#### [Exercícios]
[a] Diga se cada afirmação concorda com o trecho sobre a apelação, respondendo sim ou não e citando literalmente as palavras do trecho que decidem a questão: (i) os apelantes afirmam ser proprietários do imóvel desde 2010; (ii) a Procuradoria Geral de Justiça opinou pelo provimento do apelo; (iii) a ordem de proibição foi feita em 2012.
[b] Reproduza sem alterações a parte do trecho sobre a apelação que começa pelas palavras "A Douta Procuradoria" e para logo após "da Corregedoria Permanente.".
[c] Retome o trecho sobre a apelação a partir do ponto em que ele termina.

#### [Trecho do texto]
┌──

A apelação sustenta, em síntese, o desacerto da sentença proferida pela MM. Juíza Corregedora Permanente, considerando a inexistência de ônus que impeça o registro perseguido junto à matrícula 14.568; ausência de averbação de bloqueio, indisponibilidade ou qualquer outra anotação assemelhada. Além disso, sustentam que são proprietários do imóvel desde o ano de 2010; anterior à decisão de indisponibilidade; que a ordem de proibição foi feita no ano de 2014; que são terceiros de boa-fé; que foram averbados sucessivos financiamentos rurais e o arquivamento do referido ofício na Serventia jamais foi publicizado, tanto que solicitadas as certidões para lavratura da escritura pública restaram elas negativas. Por fim, informam que foi apresentada expressa anuência do Advogado que patrocina os interesses do terceiro que requereu a proibição da transferência do imóvel, de modo que prejudicada a ordem judicial que justificou a recusa do Registrador (fls. 74/80).

A Douta Procuradoria Geral de Justiça opinou pelo improvimento do apelo (fls. 108/109).

É o Relatório.

O apelo merece provimento, devendo ser afastado o óbice levantado pelo Oficial para registro da escritura pública de compra e venda objeto da dúvida, com determinação para providências no âmbito da Corregedoria Permanente.

└──

#### [Dados registrados]
┌──

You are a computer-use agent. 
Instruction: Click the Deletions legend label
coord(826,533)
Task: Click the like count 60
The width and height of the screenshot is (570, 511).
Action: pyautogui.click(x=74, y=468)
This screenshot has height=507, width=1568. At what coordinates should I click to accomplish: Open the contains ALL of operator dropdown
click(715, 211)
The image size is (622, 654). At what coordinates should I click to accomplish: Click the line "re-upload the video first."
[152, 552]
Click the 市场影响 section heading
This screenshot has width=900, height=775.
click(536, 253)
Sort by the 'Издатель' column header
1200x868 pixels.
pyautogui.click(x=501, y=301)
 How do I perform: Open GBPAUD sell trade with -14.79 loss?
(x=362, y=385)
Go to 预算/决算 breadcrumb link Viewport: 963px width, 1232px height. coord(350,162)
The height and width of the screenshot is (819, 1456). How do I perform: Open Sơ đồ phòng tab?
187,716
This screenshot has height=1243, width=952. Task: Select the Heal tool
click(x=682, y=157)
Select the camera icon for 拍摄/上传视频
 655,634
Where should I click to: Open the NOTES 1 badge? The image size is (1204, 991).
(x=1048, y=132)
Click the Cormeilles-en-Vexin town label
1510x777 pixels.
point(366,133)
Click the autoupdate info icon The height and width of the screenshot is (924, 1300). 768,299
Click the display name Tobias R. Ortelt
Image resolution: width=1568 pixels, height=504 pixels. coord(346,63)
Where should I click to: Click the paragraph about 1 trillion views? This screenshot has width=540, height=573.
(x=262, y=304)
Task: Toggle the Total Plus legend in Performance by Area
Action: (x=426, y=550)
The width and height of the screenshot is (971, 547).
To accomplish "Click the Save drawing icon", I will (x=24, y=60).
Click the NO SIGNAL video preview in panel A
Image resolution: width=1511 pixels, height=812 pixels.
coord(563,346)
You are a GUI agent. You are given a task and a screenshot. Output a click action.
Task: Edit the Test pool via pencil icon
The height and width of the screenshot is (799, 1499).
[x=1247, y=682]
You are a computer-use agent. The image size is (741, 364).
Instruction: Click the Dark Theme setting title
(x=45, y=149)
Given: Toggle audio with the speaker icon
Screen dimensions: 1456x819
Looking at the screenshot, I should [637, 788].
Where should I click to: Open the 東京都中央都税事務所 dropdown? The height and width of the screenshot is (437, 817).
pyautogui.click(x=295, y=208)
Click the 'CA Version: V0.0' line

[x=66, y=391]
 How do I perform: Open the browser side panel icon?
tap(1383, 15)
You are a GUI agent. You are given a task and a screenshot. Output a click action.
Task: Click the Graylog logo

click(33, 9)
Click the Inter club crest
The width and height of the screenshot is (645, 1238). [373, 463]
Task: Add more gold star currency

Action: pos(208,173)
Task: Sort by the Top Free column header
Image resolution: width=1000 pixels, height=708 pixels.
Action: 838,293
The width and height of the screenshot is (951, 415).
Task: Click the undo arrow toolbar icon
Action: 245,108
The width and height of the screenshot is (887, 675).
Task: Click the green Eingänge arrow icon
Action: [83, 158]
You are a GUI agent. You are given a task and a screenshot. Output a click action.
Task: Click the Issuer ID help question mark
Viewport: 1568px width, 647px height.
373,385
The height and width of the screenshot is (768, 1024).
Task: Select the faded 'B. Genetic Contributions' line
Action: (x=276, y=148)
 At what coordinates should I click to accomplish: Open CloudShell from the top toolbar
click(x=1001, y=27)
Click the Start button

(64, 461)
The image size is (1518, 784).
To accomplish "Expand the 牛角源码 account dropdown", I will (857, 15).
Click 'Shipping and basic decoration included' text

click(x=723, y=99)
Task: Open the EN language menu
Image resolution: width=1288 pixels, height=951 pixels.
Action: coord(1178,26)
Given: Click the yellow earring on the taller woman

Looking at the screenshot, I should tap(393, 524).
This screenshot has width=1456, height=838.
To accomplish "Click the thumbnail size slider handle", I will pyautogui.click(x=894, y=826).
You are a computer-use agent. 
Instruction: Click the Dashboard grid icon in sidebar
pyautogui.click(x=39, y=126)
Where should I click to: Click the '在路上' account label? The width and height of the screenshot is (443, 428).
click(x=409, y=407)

└──

#### [Respostas]
[a]
(i) Sim: "sustentam que são proprietários do imóvel desde o ano de 2010".
(ii) Não: "opinou pelo improvimento do apelo".
(iii) Não: "a ordem de proibição foi feita no ano de 2014".

[b]
A Douta Procuradoria Geral de Justiça opinou pelo improvimento do apelo (fls. 108/109).

É o Relatório.

O apelo merece provimento, devendo ser afastado o óbice levantado pelo Oficial para registro da escritura pública de compra e venda objeto da dúvida, com determinação para providências no âmbito da Corregedoria Permanente.

[c]
Os apelantes apresentaram ao Oficial de Registro de Imóveis de Guararapes a escritura pública de venda e compra lavrada pelo Tabelião de Notas e de Protesto de Letras e Títulos de Guararapes, título pelo qual os apelantes alienaram o imóvel descrito na matrícula 14.568 a Luiz Augusto de Arruda Miranda e Carmem Alexandrina da Cruz Miranda, na data de 11 de março de 2022, conforme páginas 232/238 do Livro 254, com prenotação e nota devolutiva com a seguinte exigência (fl. 37):

“Não foi possível o registro da presente Escritura Pública, uma vez que apresentado um Ofício nº 106-2014-flf datado de 30/01/2014, da Vara de Sucessões de Campo Grande/MS, autos nº 0012009-31.1993.8.12.0001, Arrolamento Comum, em que foi oficiado a ciência de que estão proibidas, até decisão judicial em contrário, qualquer transação de transferência ou compra e venda, conforme Vistos datado de 08/01/2014, dos autos.”

Em sua resposta, o Registrador informou que “de fato, na matrícula 14.568, não consta qualquer ônus, que impeça o registro perseguido, a não ser, como consta dos autos, “cientificação” do Juízo das Sucessões de Campo Grande da proibição ali mencionada. Esta Serventia a fim de salvaguardar direitos de terceiros e sua responsabilização, expediu Nota de Exigência (fls. 37), para se saber se a ação principal foi ou não ajuizada no prazo ali determinado. Informando que não houve por parte do Juízo de Mato Grosso do Sul, qualquer determinação de bloqueio, indisponibilidade, ou qualquer outro tipo de mandado a ser cumprido. Referida “ciência”, apenas foi informada no indicador real do imóvel” (fl. 56).

O ofício subscrito pelo MM. Juiz de Direito da Vara de Sucessões de Campo Grande foi juntado a fl. 31, consignando ao Registrador a “proibição de proceder qualquer transação de transferência ou compra e venda em relação aos imóveis do inventariado Luiz Fernando Silveira dos Santos, CPF 037.989.548-01, até decisão judicial em contrário.”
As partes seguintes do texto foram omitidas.